U.S. aid to Israel provides huge return on investmentThursday, April 15, 2010 | by
The argument that U.S. military aid to Israel is damaging to the United States is not only erroneous, it hurts the national security interests of this country and threatens the survival of Israel.
Under the 2010 U.S. budget, about $75 billion, $65 billion and $3.25 billion will be spent on military operations and aid in Afghanistan, Iraq and Pakistan during this fiscal year, respectively. Israel will receive $3 billion, in military aid only. There is no economic aid to Israel, other than loan guarantees that continue to be repaid in full and on time.
There isn’t enough space here to discuss the relative merits of the expenditures in these other countries, but we already know the critically important return the U.S. gets for helping its oldest, most trusted ally in the strategically important Middle East — the most powerful military force in that region, the pro-U.S., pro-West and democratic Jewish state of Israel.
First, it’s important to remember that about 70 percent of the $3 billion in aid must be used by Israel to purchase U.S. military equipment. This provides real support for U.S. high-tech defense jobs and contributes to maintaining our industrial base. This helps the United States stay at the very top in the manufacturing of our own cutting-edge military munitions, aircraft, vehicles, missiles and virtually every defensive and offensive weapon in the U.S. arsenal — with the added contribution of Israel’s renowned technical know-how.
Second, the United States and Israel are jointly developing state-of-the-art missile defense capabilities in the David’s Sling and Arrow 3 systems. These two technologies build on the already successful Arrow 2, jointly developed by our two countries, which is already providing missile defense security to Israel and U.S. civilians and ground troops throughout the region.
The knowledge the United States gains from these efforts also has a positive multiplier effect on applications to other U.S. military and non-military uses and U.S. jobs.
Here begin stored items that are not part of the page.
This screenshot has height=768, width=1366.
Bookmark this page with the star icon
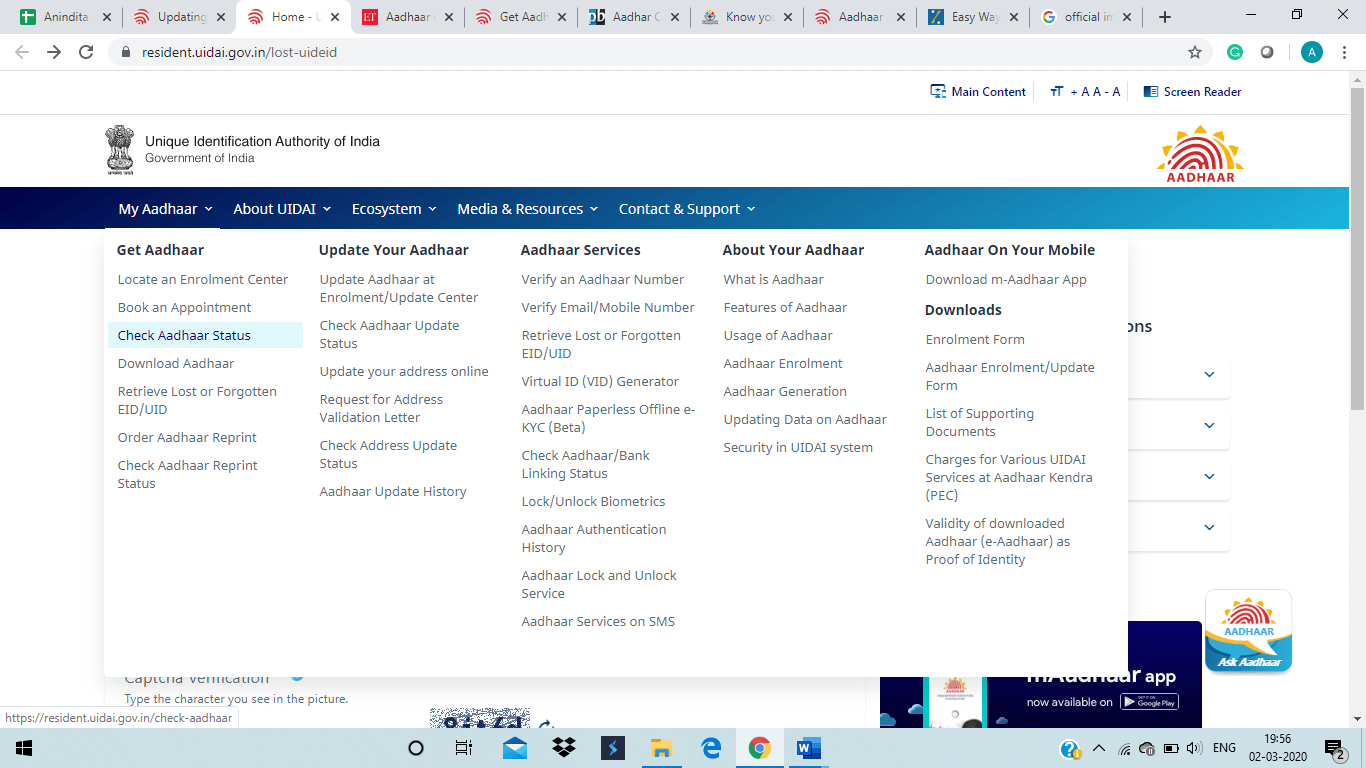(1194, 52)
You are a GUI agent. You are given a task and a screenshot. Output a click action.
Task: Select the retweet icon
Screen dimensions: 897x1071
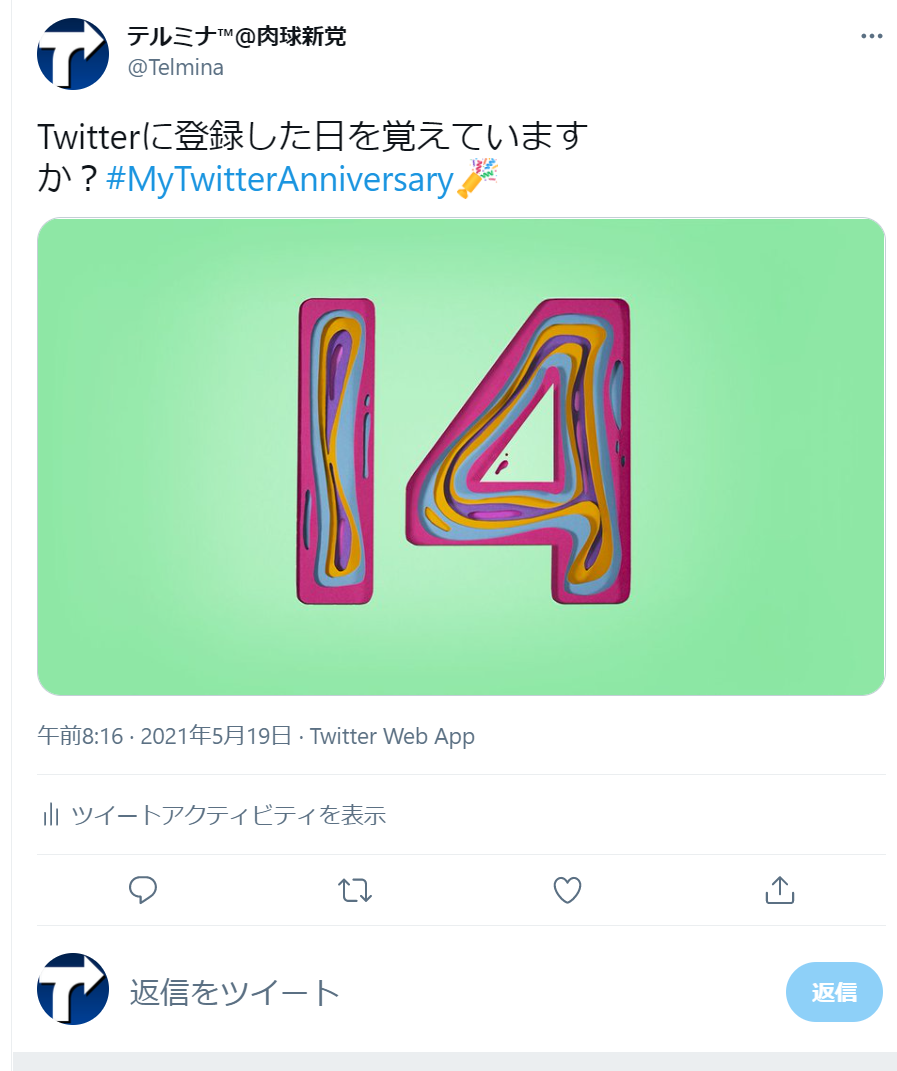[x=355, y=890]
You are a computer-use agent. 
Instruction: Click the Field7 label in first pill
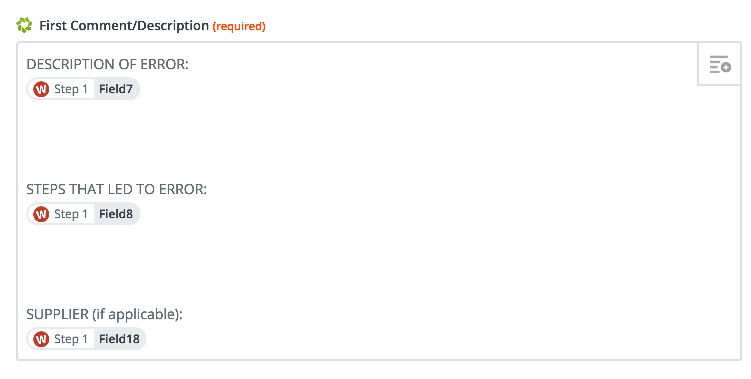tap(116, 89)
Third, given Israel’s strategic location on the Mediterranean, with access to the Red Sea and other vital international shipping and military lanes of commerce and traffic, it is critically important to the United States that Israel continues to serve as a port of call for our troops, ships, aircraft and intelligence operations.
Israel also has permitted the U.S. to stockpile arms, fuel, munitions and other supplies on its soil to be accessed whenever the United States needs them in the region.
Fourth, America’s special relationship with Israel provides the U.S. with real-time, minute-to-minute access to one of the best intelligence services in the world: Israel’s. With Israeli agents gathering intelligence and taking action throughout the Middle East and, literally, around the world, regarding al Qaida, Hezbollah, Iran and Hamas, among others, the U.S. receives invaluable information about anti-U.S. and terrorist organizations and regimes.
Fifth, imagine the additional terrible cost in U.S. blood, and the hundreds of billions more of American taxpayer dollars, if Saddam Hussein had developed
nuclear weapons, or if Syria possessed them.
Then remember that it was Israel that destroyed the almost-completed nuclear reactor at Osirak, Iraq, in 1981 and Syria’s nuclear facility under construction at Deir-ez-Zor in 2007.
And think about the many operations that the Israel Defense Forces and Israeli intelligence agents have undertaken to foil, slow and disrupt Iran’s efforts to develop a nuclear-weapons capability. A nuclear-armed Iran would threaten the lives of hundreds of thousands of Americans in the region, all of Iran’s Arab neighbors, the world’s largest oil supplies and those who rely on that oil. It also would provide anti-U.S. terrorists with access to the most lethal Iranian technology and probably set off a nuclear arms race in the region.
For about 2 percent of what the U.S. spends in Afghanistan, Iraq and Pakistan this year, Americans can take pride in the return on our investment in aid to Israel.
And with Israel’s truly invaluable assistance to America’s vital national security, we can take comfort that — in actions seen in Tehran and Damascus and noticed by al Qaida and other anti-U.S. terrorists everywhere — the United States is safer and made more secure because of the mutually dependent and beneficial relationship between the U.S. and Israel.
Rep. Steve Rothman (D-N.J.) serves on House of Representatives committees responsible for U.S. military and foreign aid. This piece appeared in the Jerusalem Post in response to “End Israel’s U.S. allowance” by Celestine Bohlen, which j. picked up and ran under a different headline.